At the 2016 IEEE International Electron Devices (IEDM) Conference in San Francisco several exciting developments were presented that may change the way we keep information in consumer as well as business applications and devices. Although planar (2D) flash memory less than 10 nm appears to be off the table, other electronic devices were discussed with 7 nm features (especially FinFETs) and there was even a mention or two of 5 nm features. Let’s look at developments in NAND as well as emerging memory technologies, such as MRAM and even DRAM.
In a plenary talk Seok-Hee Lee from SK Hynix spoke about technology scaling challenges and opportunities for memory devices. He said that single-thread CPU performance increases have slowed since 2005 and the cache speeds available for compute cores have been stagnant. As a result the overall delay of computing devices hasn’t improved much recently. He indicated that evolution by itself will not be enough for the future and that memory technology needed to take two revolutionary paths. One of these paths focuses on high bandwidth memory and the other on high capacity memory, increasing the complexity of the conventional memory/storage hierarchy.
Below 15 nm 2D flash scaling is about done and we must depend upon 3D NAND for continued NAND flash advances. 3D NAND needs more efficient cell arrays to reduce the height as cell stacks achieve 100’s of layers. He discussed a concept called Z-scaling to reduce the overall stack height and enabling 356 cell layers. He also discussed the need to include peripheral electronics under the cells to allow more die per wafer. Quad-level cells to increase per cell bit density are another important development. Overall he expected 256 layer NAND flash within 5 years.
Things are moving fast in MRAM. Earlier in 2016, Everspin announced that they would have 1 Gb STT-MRAM chips before the end of 2016. In early November the company had these products on display. Everspin also introduced a 1 GB DDR3 compatible module based upon its 256 Mb DDR3 (perpendicular magnetic tunnel juniction) pMTJ STT-MRAM that it is shipping to selected customers.
In late October start-up MRAM company, Avalanche, said that it will start volume pMTJ STT-MRAM production in early 2017. While Everspin is working with manufacturing partner, Global Foundries, Avalanche is working with Sony Semiconductor Manufacturing Corporation (SSMC).
There were several sessions at the IEDM conference with MRAM papers. Among the papers there was a paper by SK Hynix and Toshiba on a 4 Gb STT-MRAM with a compact cell structure. There was also a paper from Everspin discussing the endurance and reliability of Spin-Torque MRAM products (it looks pretty good).
There was a poster session at the IEDM organized by the IEEE Magnetics Society with several interesting presentations on both MRAM storage devices as well as spin-based computing technologies (often called spintronics). Among the interesting demonstrations in this poster session was Samsung’s use of 8Mb STT-MRAM combined with SRAM as a frame buffer in a video display system.

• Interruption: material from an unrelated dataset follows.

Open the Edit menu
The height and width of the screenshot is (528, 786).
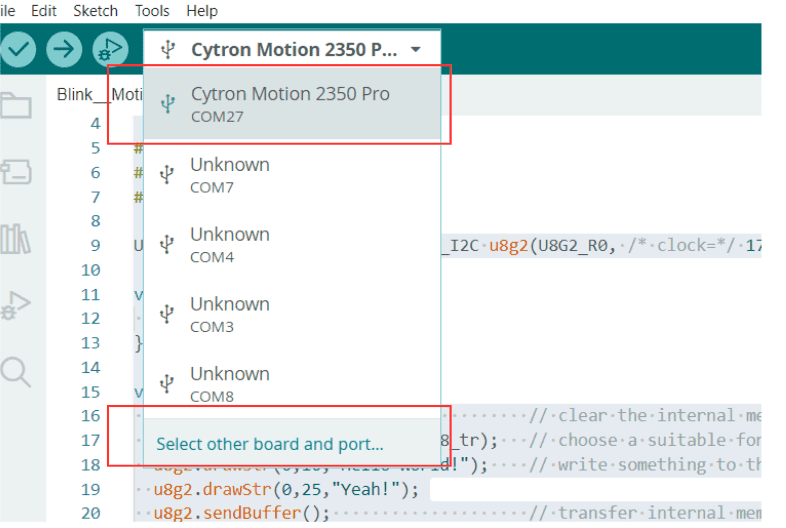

In addition to papers by universities and memory companies, companies that make the equipment for creating MRAM, such as Singulus, also had displays. Many other major semiconductor manufacturers had MRAM posters including Toshiba and IBM.
Other emerging memory technologies were discuss at the IEDM. These included phase change memory (PCM), Resistive RAM (RRAM) and ferroelectric (and anti-ferroelectric) memories. A team from Stanford was able to do accurate measurements of temperature required to form or break the filaments in the target RRAM. They found that their RRAMs would switch at temperatures less than 260 F, less than the usual temperature generated in an MRAM. If this works in a functioning RRAM it means they can operate at lower temperature and thus use less energy.
Another group from Stanford and Berkeley was using a 3D vertically oriented RRAM device to create a hyperdimensional computing environment that could recognize words in 21 languages.
Ferro-electric devices were discussed in a few papers. A interesting papers from researchers in Germany discussed how common materials used in manufacturing DRAM today could be used to create a non-volatile DRAM. It turns out that a ZrO2 layer commonly used is an anti-ferroelectric. By changing the internal bias in the DRAM two stable non-volatile states can be created in the anti-ferroelectric layer. These states can be used to make a non-volatile version of DRAM. This would be a very interesting angle on a very mature process, and if it could be scaled successfully, would give some of the emerging memories a run for their money.
Engineers are clever creatures. It is fascinating how the various materials and complex structures in modern electronic devices continue to offer ripe opportunities for new discoveries and new methods for manufacturing. Based upon the presentations and discussions at the 2016 IEEE IEDM conference, we should have many more years of amazing technology development ahead of us.